## WHAT IS BEING ASKED
Copy the lines below word for word, starting at the line that contains "Where should I click to: Click the" and ending at the last line of the records.

## Element and text position data

*****

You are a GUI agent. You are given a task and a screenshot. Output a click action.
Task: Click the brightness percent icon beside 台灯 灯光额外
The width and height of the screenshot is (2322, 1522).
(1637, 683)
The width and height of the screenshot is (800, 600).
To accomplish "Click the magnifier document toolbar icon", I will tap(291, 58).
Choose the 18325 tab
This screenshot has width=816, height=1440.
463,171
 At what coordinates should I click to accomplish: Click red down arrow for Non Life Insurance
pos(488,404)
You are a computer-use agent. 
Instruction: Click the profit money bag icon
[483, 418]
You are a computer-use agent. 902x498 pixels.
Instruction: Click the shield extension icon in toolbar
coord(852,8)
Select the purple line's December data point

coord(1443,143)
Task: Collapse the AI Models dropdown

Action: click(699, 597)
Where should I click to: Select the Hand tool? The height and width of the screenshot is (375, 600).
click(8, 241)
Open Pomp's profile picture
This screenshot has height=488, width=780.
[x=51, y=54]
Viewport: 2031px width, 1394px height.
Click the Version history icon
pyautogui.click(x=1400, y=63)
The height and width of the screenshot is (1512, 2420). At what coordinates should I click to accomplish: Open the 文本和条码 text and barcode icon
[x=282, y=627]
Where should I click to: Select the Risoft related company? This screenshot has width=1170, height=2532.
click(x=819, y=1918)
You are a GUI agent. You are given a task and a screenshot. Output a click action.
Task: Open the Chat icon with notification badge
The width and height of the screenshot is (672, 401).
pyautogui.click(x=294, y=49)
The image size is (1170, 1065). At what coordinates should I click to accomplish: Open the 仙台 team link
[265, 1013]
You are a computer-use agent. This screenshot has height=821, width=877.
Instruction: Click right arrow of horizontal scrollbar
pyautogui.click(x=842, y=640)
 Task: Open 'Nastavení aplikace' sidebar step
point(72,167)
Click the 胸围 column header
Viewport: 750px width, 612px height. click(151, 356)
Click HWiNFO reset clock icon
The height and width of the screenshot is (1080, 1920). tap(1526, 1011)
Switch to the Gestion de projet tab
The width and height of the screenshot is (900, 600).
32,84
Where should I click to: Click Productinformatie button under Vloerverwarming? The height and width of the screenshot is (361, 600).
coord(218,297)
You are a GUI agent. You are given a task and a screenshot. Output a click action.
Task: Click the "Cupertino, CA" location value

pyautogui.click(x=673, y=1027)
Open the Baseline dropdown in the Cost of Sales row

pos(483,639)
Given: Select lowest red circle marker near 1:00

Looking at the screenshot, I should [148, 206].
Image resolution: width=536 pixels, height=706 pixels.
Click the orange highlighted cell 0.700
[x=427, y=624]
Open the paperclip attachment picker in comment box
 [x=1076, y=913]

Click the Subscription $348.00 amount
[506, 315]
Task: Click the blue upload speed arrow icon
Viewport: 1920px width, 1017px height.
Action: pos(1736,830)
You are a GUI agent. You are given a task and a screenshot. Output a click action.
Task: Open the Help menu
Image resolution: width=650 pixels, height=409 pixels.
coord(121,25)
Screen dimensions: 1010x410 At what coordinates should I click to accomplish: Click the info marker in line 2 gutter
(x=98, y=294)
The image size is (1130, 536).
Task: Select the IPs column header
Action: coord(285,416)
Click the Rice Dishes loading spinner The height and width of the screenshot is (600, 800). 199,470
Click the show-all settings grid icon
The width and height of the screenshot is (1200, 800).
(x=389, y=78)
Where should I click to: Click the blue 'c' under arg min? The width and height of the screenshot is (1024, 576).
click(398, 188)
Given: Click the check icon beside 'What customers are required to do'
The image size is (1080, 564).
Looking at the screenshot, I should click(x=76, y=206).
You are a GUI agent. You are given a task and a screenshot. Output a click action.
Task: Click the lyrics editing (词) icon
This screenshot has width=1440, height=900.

*****

## RESULT
Where should I click to: Click the blue 'c' under arg min? The width and height of the screenshot is (1024, 576).
click(398, 188)
Given: Click the check icon beside 'What customers are required to do'
The image size is (1080, 564).
Looking at the screenshot, I should click(x=76, y=206).
You are a GUI agent. You are given a task and a screenshot. Output a click action.
Task: Click the lyrics editing (词) icon
This screenshot has width=1440, height=900.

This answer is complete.